La police a procédé à l’interpellation d’ex membres du gouvernement et autres hauts commis de l’Etat. Dix-sept personnes seraient sous la menace des serres de l’épervier, de la Justice

 

Ce n’est pas un poisson d’avril. Et la foule est sortie nombreuse pour en avoir le cœur net. La circulation au niveau de la Direction de la police judiciaire (Dpj) s’en trouve troublée, depuis 9h du matin. « Des prévenus de luxe » sont retenus à l’intérieur, selon un confrère présent sur les lieux. Deux anciens membres du gouvernement sont aux arrêts depuis hier, 31 mars 2008. Il s’agit de l’ex ministre de l’économie et des finances, Polycarpe Abah Abah., et de l’ex ministre de la Santé publique, Urbain Olanguena Awono. Une autre source affirme que l’ex trésorier payeur général du Centre, Etogo Mbezele s’y trouve aussi. Le flou règne sur l’identité des personnes effectivement interpellées, et les faits qui leurs sont reprochés. La pression des avocats auprès des policiers reste vaine. « Vous ne pouvez pas entrer », s’entendent-ils dire. « Ce n’est pas normal », rétorquent-ils en cœur.

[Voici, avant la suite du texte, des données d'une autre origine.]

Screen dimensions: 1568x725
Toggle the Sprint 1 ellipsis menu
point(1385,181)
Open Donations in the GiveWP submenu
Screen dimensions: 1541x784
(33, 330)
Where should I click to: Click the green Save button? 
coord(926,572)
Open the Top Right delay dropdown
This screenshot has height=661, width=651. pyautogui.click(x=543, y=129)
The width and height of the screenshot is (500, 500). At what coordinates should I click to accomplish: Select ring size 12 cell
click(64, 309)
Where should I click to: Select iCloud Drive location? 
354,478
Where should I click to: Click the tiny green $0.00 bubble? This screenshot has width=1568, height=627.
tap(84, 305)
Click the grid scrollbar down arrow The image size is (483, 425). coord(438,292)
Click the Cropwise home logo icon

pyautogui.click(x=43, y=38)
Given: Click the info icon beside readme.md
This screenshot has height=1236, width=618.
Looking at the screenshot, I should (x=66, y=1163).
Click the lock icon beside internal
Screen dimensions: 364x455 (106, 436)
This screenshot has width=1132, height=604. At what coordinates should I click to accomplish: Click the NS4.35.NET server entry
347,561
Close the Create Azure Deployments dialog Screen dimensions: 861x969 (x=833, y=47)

Aux environs de 10h, la petite querelle est interrompue par l’arrivée d’un autre haut responsable de l’administration publique. Dr Okala Raphaël Marie-Thérèse, secrétaire permanent du Comité national de lutte contre le Paludisme. Il avance en claudiquant, la cheville gauche bandée. Des hommes en civil le soutiennent jusqu’à ce qu’il disparaisse derrière la grille. Rejoignant ainsi son homologue du Comité nationale de lutte contre le sida, Dr Feuze Maurice. Les avocats continuent de ronger leur frein. Jusqu’à ce qu’intervienne l’adjoint au directeur de la Police judiciaire. « Vous ne pouvez pas encore entrer, il faut attendre. Nous sommes entrain de prendre des dispositions matérielles et sécuritaires », explique-t-il aux avocats. La foule ne désemplit pas autour de la Dpj. Les commentaires vont bon train. Des policiers veillent, armes aux poing. D’autres filtrent les usagers, et repoussent la population.

 

Abah Abah et la Tva

C’est alors qu’une rumeur annonce que les flics « sont allés chercher Mebara [Atangana Mebara, ex ministre des relations extérieures, ndlr], ils vont bientôt arriver avec lui ». Suffisant pour retenir le monde présent. Deux avocats parviennent enfin à entrer. Et ressortent moins d’une demi-heure plus tard. « On venait d’ouvrir une audition tout à l’heure, mais elle a été suspendue. Pour l’instant on est entrain d’entendre quelqu’un d’autre », confie Me Bilong, membre du conseil de Abah Abah Polycarpe. Il précise que « c’est maintenant que le commissaire lui dit sur quoi on veut l’entendre. Ils disent que quand il était directeur des Impôts, il a reversé la Tva au Crédit foncier et que l’Inspection générale a constaté des irrégularités. Pour l’instant, c’est sur ces irrégularités qu’on voudrait l’entendre ».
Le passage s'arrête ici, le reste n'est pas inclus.